Le modèle Flora-Predict peut ainsi donner la probabilité de présence de 2 912 espèces végétales de prairies permanentes, différentes en fonction des pratiques agricoles et de facteurs du milieu.
Le modèle Flora-Predict permet également de calculer la valeur patrimoniale des parcelles ou des parcours et d’approcher la valeur agronomique des prairies. Parce qu’il permet de nommer les espèces, et d’identifier celles qui ont un statut particulier, il est en effet possible d’identifier, dans la liste prédite, par exemple les espèces à valeur fourragère élevée, et/ou celles qui sont productives car le modèle prédit avec une bonne
performance la présence de graminées et de légumineuses dans les prairies.
Validation
Après validation, il faut reconnaître que la performance du modèle Flora-Predict pour prédire la diversité végétale à partir des pratiques agricoles est encore moyenne. Le modèle est assez satisfaisant en matière de prédiction des espèces de légumineuses et de graminées, cependant, la nature des espèces diverses (autres espèces que graminées et légumineuses) n’est pas prédite avec un degré suffisant puisqu’elle oscille entre 5 et 22 % d’exactitude (tableau page précédente).
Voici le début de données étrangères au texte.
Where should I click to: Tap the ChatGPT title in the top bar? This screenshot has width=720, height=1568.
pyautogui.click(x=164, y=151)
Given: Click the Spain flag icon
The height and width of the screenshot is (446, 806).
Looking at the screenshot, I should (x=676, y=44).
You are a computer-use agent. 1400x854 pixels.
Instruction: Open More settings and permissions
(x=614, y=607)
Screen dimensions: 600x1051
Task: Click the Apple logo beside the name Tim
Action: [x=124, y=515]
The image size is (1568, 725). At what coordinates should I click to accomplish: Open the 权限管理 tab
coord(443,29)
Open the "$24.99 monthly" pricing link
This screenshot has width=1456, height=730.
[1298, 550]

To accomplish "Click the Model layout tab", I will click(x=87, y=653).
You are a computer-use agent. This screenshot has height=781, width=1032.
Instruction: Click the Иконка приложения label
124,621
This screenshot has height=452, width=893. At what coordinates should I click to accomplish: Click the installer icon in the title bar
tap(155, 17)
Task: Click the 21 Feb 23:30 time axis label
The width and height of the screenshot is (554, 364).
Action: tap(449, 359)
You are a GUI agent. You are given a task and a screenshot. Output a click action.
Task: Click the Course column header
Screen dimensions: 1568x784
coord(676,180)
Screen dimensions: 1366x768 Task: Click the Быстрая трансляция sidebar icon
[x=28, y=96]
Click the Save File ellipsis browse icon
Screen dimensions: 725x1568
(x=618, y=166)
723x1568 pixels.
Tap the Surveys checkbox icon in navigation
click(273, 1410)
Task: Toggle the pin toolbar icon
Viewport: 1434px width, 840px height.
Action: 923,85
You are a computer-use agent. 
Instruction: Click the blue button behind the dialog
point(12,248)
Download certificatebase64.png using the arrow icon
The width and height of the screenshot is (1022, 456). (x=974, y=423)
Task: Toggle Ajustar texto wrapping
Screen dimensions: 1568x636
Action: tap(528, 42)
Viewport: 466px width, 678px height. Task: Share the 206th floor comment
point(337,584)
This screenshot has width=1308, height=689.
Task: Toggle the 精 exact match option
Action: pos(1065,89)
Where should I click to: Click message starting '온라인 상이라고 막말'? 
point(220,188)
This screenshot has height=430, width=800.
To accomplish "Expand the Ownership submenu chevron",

La qualité de prédiction du modèle devrait être bientôt améliorée avec les résultats attendus d’une étude complémentaire de calibrage du modèle et un retour sur les hypothèses initialement formulées pour établir les règles de décision. Ces améliorations potentielles sur la portée et la qualité du modèle Flora-Predict restent très liées à la connaissance disponible sur les critères déterminants de la vie des espèces végétales : une limite qui devrait, peu à peu, reculer avec l’avancée des travaux de recherche en cours sur l’écologie des espèces végétales.
Malgré ces constats, les bons résultats obtenus pour les Parcs naturels régionaux du Pilat et des Ballons des Vosges, et ceux pour les graminées et les légumineuses montrent que le modèle est potentiellement utilisable pour prédire des espèces végétales des prairies sur toute surface en herbe du territoire métropolitain.